* Task instructions *
After finding the line with "фунт (82, 1393)" in the entries below, retype exactly each line from there through the line with "Школа профита (25, 547)", including that final line.
====== Data for analysis
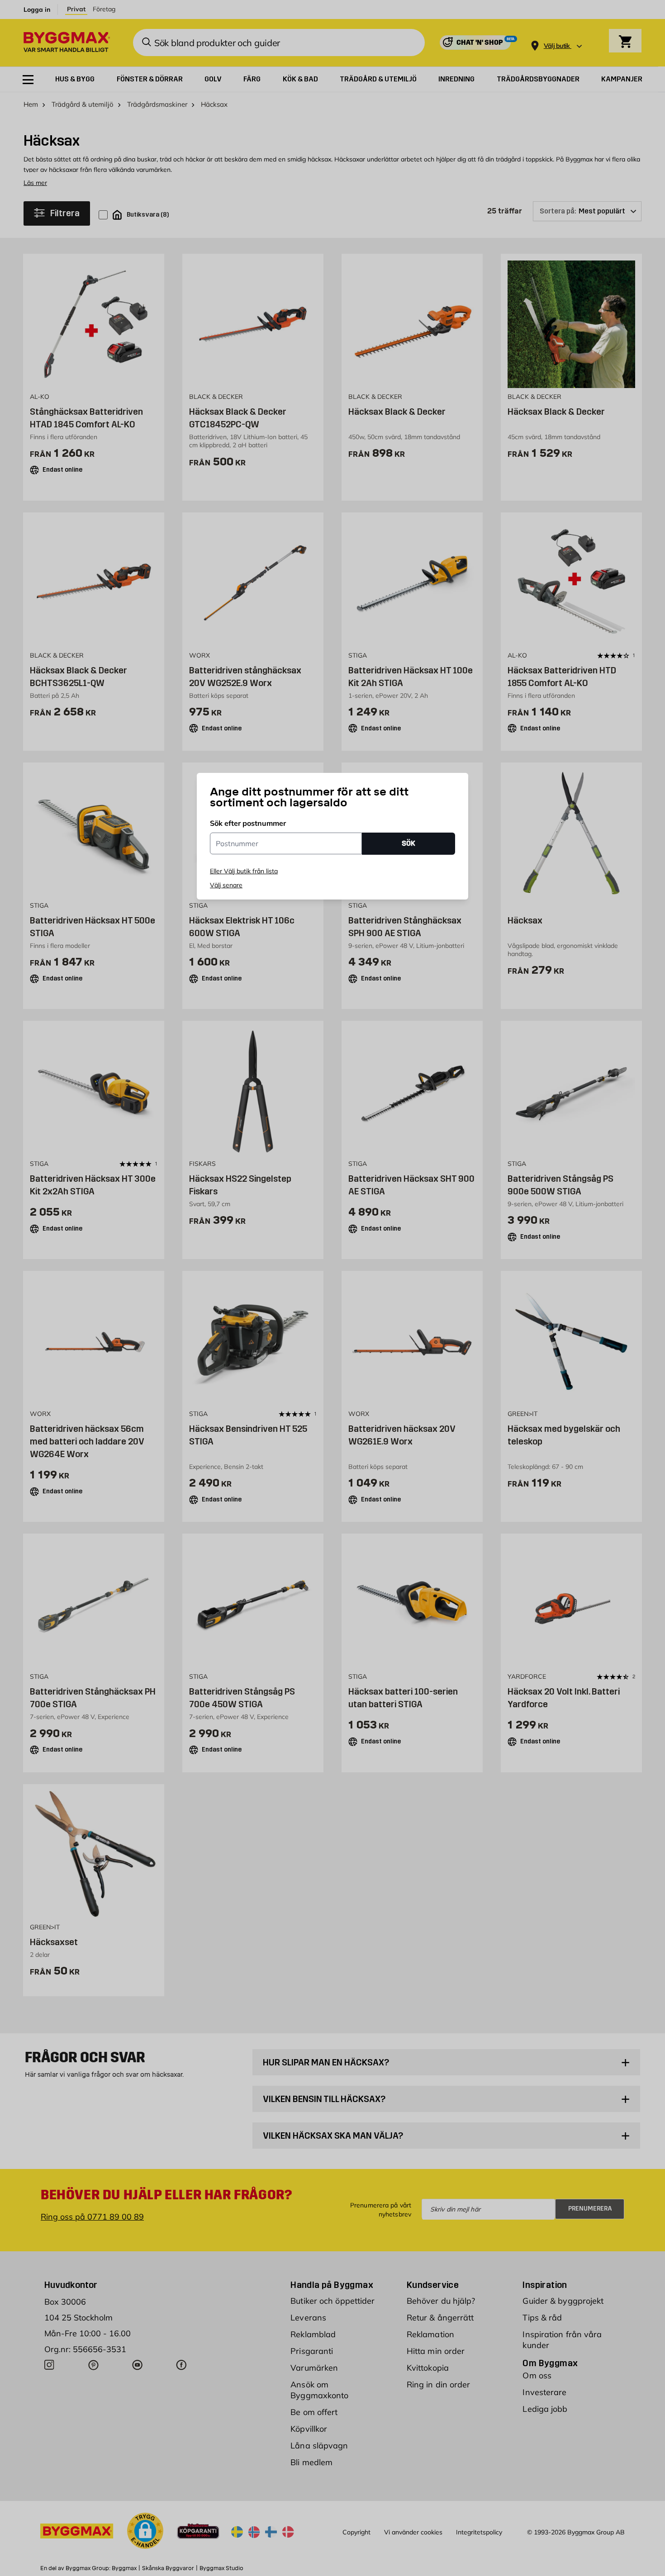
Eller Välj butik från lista (244, 871)
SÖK (408, 843)
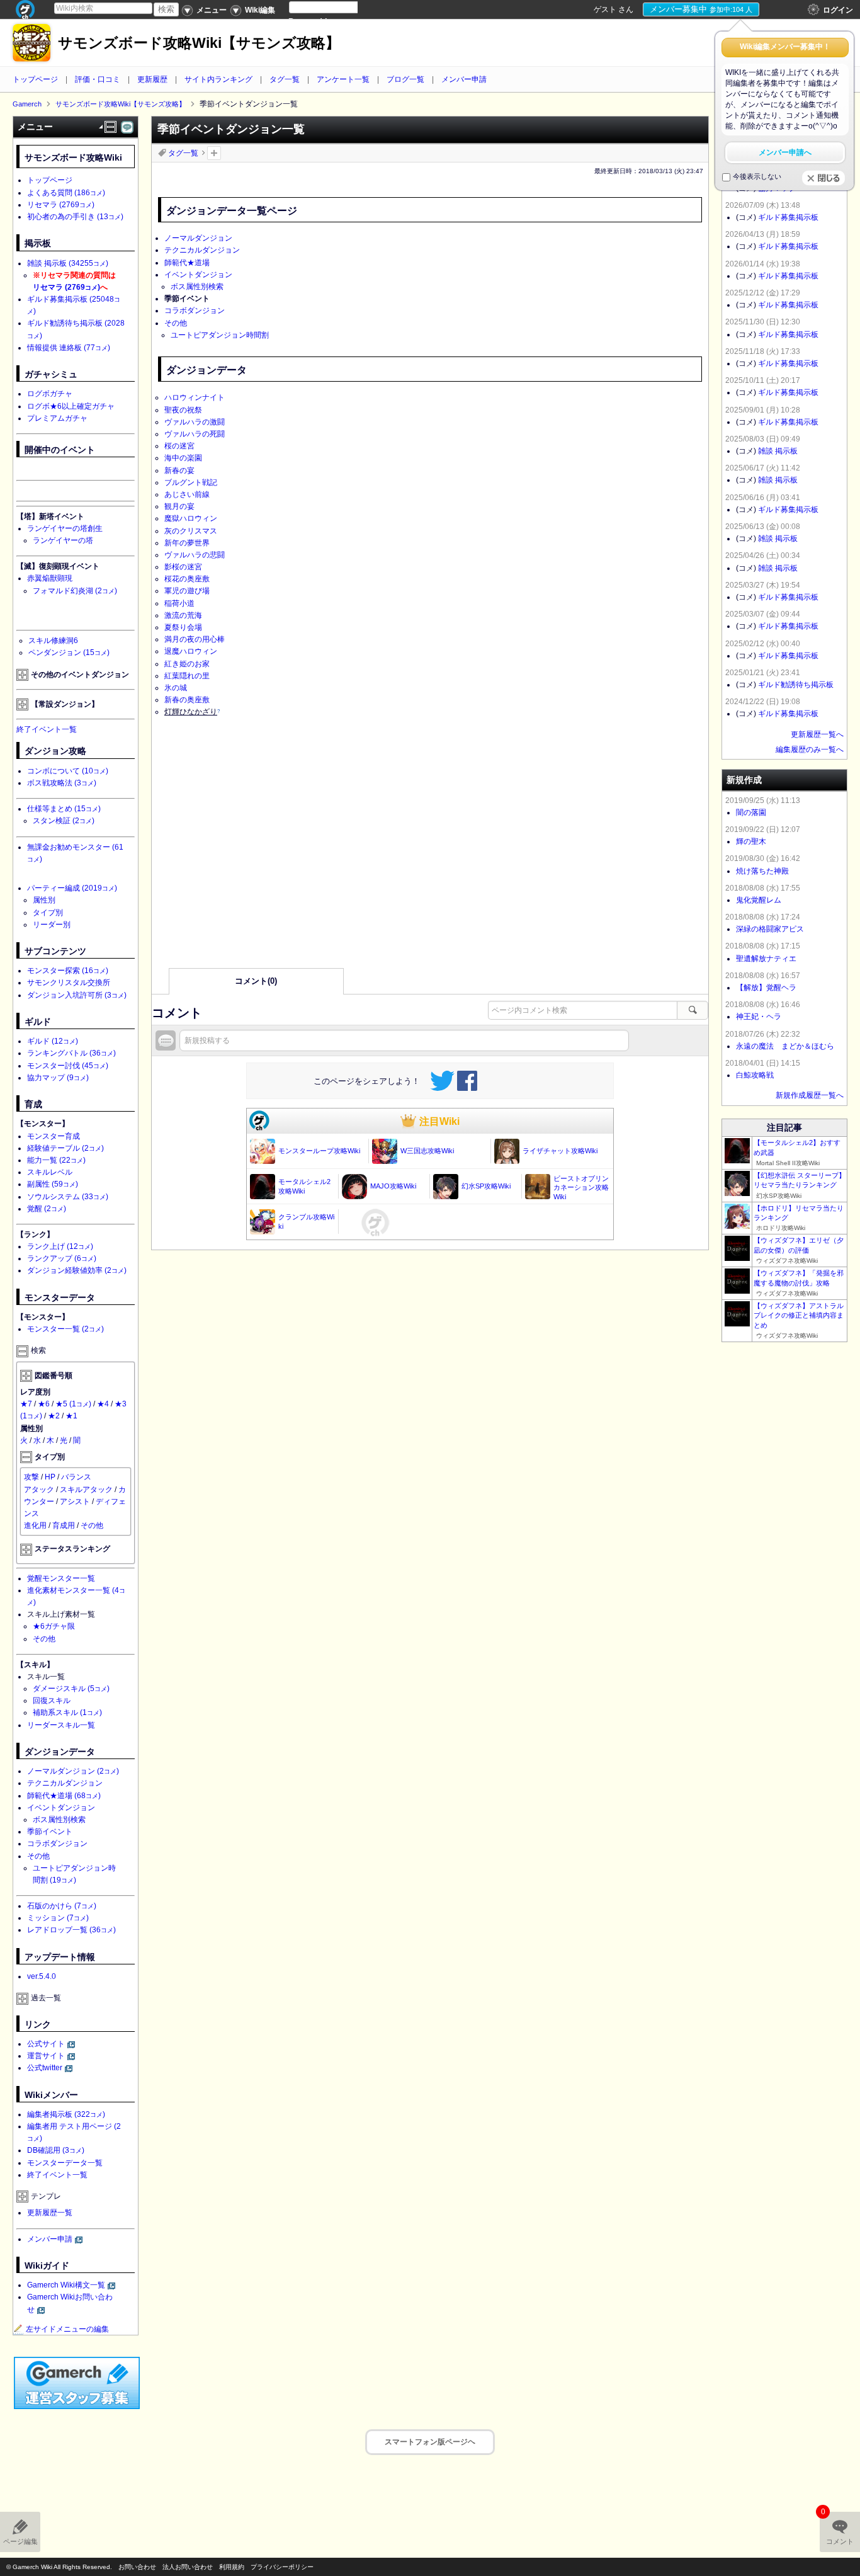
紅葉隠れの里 (187, 675)
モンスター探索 (67, 970)
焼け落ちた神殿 (762, 871)
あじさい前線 (187, 494)
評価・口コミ (97, 79)
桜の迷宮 (179, 446)
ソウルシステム (67, 1196)
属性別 (44, 900)
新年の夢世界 (187, 543)
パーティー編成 (72, 888)
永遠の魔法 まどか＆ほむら (785, 1046)
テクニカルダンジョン (202, 250)
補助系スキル (67, 1712)
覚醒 (46, 1208)
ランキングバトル (71, 1053)
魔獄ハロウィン (190, 518)
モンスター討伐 (67, 1065)
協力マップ (58, 1077)
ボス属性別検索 (197, 286)
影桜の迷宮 (183, 566)
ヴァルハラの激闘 (194, 422)
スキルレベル (49, 1172)
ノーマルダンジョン (198, 238)
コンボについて (67, 771)
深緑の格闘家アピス (770, 929)
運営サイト (46, 2055)
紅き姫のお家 (187, 663)
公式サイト (46, 2043)
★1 (71, 1415)
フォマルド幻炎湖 (75, 590)
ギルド (52, 1041)
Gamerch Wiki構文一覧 (66, 2285)
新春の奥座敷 (187, 699)
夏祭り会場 (183, 627)
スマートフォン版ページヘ (430, 2441)
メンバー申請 (464, 79)
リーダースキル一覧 (61, 1725)
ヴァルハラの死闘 (194, 434)
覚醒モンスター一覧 (61, 1578)
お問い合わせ (137, 2566)
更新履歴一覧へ (817, 734)
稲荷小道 (179, 603)
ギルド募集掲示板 (788, 217)
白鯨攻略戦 (755, 1075)
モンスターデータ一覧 (65, 2162)
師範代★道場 (187, 262)
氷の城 (175, 687)
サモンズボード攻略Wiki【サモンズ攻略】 (199, 43)
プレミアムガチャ (57, 418)
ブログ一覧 (405, 79)
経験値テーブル (65, 1148)
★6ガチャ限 (54, 1626)
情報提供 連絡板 (68, 347)
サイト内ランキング (218, 79)
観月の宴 (179, 506)
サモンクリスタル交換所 (68, 982)
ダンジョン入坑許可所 (77, 995)
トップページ (35, 79)
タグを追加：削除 (214, 153)
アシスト (75, 1501)
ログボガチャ (49, 393)
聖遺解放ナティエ (766, 958)
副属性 (52, 1184)
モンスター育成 (53, 1136)
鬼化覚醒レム (758, 900)
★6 (44, 1403)
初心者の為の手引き (75, 216)
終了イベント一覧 (46, 729)
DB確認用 (55, 2150)
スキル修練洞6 (53, 640)
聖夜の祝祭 (183, 410)
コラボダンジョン (194, 310)
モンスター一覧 (65, 1329)
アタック (39, 1489)
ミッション (58, 1917)
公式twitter (44, 2067)
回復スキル (52, 1700)
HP (50, 1477)
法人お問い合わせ (187, 2566)
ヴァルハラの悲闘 (194, 554)
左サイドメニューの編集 (67, 2329)
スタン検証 (63, 820)
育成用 (63, 1525)
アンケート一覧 (343, 79)
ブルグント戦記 (190, 482)
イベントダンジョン (198, 274)
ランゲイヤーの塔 (63, 540)
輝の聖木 (751, 841)
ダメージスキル (71, 1688)
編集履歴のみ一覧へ (810, 749)
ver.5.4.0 (41, 1976)
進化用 (35, 1525)
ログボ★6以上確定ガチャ (71, 406)
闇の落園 (751, 812)
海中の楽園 (183, 457)
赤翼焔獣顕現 (49, 578)
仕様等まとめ (64, 808)
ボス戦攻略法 (61, 782)
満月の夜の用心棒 (194, 639)
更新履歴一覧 (49, 2212)
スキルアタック (86, 1489)
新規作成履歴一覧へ (810, 1095)
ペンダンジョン (69, 652)
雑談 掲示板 (67, 263)
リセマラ (60, 204)
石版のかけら (61, 1905)
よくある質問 (66, 192)
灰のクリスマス (190, 531)
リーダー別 (52, 924)
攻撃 (31, 1477)
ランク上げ (60, 1246)
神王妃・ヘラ (758, 1016)
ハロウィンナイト (194, 397)
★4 (103, 1403)
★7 (26, 1403)
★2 (54, 1415)
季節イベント (49, 1831)
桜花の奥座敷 (187, 578)
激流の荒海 (183, 615)
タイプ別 (48, 912)
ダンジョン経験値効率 (77, 1270)
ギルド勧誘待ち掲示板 (796, 684)
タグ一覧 (284, 79)
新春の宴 (179, 470)
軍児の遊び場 (187, 590)
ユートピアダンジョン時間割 (220, 335)
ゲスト (605, 9)
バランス (76, 1477)
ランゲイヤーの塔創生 (65, 528)
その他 (175, 323)
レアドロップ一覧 (71, 1929)
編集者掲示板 (66, 2114)
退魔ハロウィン (190, 651)
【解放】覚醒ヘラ (766, 987)
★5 (73, 1403)
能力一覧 (56, 1160)
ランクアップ (61, 1258)
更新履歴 (152, 79)
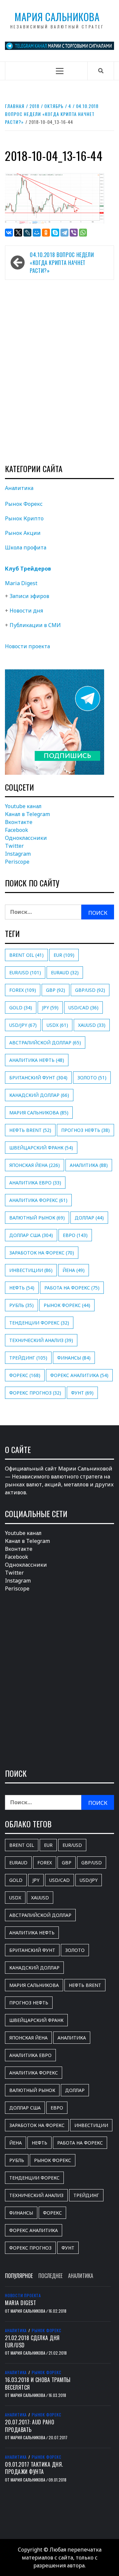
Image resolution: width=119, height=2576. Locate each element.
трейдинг (28, 1358)
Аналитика (19, 488)
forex (22, 990)
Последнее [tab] (50, 2276)
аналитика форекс (38, 1200)
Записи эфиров (29, 596)
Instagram (18, 853)
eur (64, 955)
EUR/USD (25, 972)
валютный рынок (37, 1217)
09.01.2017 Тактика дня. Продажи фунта (34, 2468)
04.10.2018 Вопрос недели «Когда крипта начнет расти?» (62, 263)
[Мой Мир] (37, 233)
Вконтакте (18, 822)
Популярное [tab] (19, 2276)
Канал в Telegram (27, 814)
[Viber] (74, 233)
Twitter (14, 845)
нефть (21, 1288)
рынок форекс (67, 1305)
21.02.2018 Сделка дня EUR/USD (32, 2341)
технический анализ (41, 1340)
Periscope (17, 861)
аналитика (89, 1165)
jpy (50, 1007)
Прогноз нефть (85, 1130)
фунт (82, 1393)
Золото (91, 1077)
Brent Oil (26, 955)
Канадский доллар (39, 1095)
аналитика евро (35, 1182)
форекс (24, 1375)
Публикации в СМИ (35, 625)
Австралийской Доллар (45, 1042)
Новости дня (26, 610)
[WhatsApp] (83, 233)
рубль (21, 1305)
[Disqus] (59, 371)
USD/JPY (23, 1025)
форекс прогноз (35, 1393)
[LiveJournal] (27, 233)
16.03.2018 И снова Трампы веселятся (38, 2383)
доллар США (31, 1235)
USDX (57, 1025)
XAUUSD (91, 1025)
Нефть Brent (30, 1130)
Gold (20, 1007)
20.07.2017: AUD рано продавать (29, 2425)
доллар (89, 1217)
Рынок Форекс (24, 503)
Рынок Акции (23, 533)
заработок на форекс (41, 1253)
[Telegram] (64, 233)
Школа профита (25, 547)
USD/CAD (83, 1007)
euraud (65, 972)
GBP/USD (90, 990)
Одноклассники (26, 837)
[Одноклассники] (46, 233)
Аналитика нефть (36, 1060)
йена (73, 1270)
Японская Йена (34, 1165)
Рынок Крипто (24, 518)
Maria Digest (21, 583)
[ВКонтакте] (9, 233)
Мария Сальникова (57, 17)
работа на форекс (71, 1288)
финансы (74, 1358)
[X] (18, 233)
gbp (55, 990)
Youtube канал (23, 806)
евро (75, 1235)
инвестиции (31, 1270)
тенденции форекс (39, 1323)
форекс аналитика (79, 1375)
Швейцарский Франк (41, 1147)
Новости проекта (27, 646)
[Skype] (55, 233)
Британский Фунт (38, 1077)
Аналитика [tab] (80, 2276)
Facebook (16, 830)
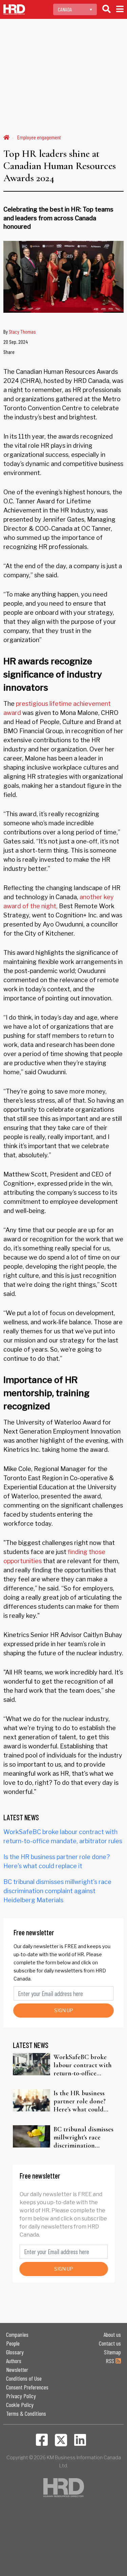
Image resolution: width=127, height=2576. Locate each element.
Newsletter (17, 2369)
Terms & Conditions (26, 2413)
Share (9, 352)
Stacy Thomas (22, 331)
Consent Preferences (27, 2387)
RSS (110, 2360)
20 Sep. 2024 (15, 341)
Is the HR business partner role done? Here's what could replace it (80, 2101)
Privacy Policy (21, 2396)
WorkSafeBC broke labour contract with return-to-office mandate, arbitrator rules (83, 2065)
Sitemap (112, 2352)
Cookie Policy (20, 2404)
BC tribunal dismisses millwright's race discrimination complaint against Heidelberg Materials (57, 1891)
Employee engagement (39, 137)
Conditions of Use (24, 2378)
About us (112, 2334)
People (13, 2343)
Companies (17, 2334)
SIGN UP (63, 2010)
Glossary (15, 2352)
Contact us (110, 2343)
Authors (13, 2360)
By (19, 331)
============
* Result of the exercise *
фунт (82, 1393)
Золото (91, 1077)
Brent Oil (26, 955)
Канадский доллар (39, 1095)
аналитика евро (35, 1182)
форекс (24, 1375)
Публикации в СМИ (35, 625)
Австралийской Доллар (45, 1042)
Новости дня (26, 610)
[WhatsApp] (83, 233)
рубль (21, 1305)
[Disqus] (59, 371)
USD/JPY (23, 1025)
форекс прогноз (35, 1393)
[LiveJournal] (27, 233)
16.03.2018 И снова Трампы веселятся (38, 2383)
доллар США (31, 1235)
USDX (57, 1025)
XAUUSD (91, 1025)
Нефть Brent (30, 1130)
Gold (20, 1007)
20.07.2017: AUD рано продавать (29, 2425)
доллар (89, 1217)
Рынок Форекс (24, 503)
Рынок Акции (23, 533)
заработок на форекс (41, 1253)
[Telegram] (64, 233)
Школа профита (25, 547)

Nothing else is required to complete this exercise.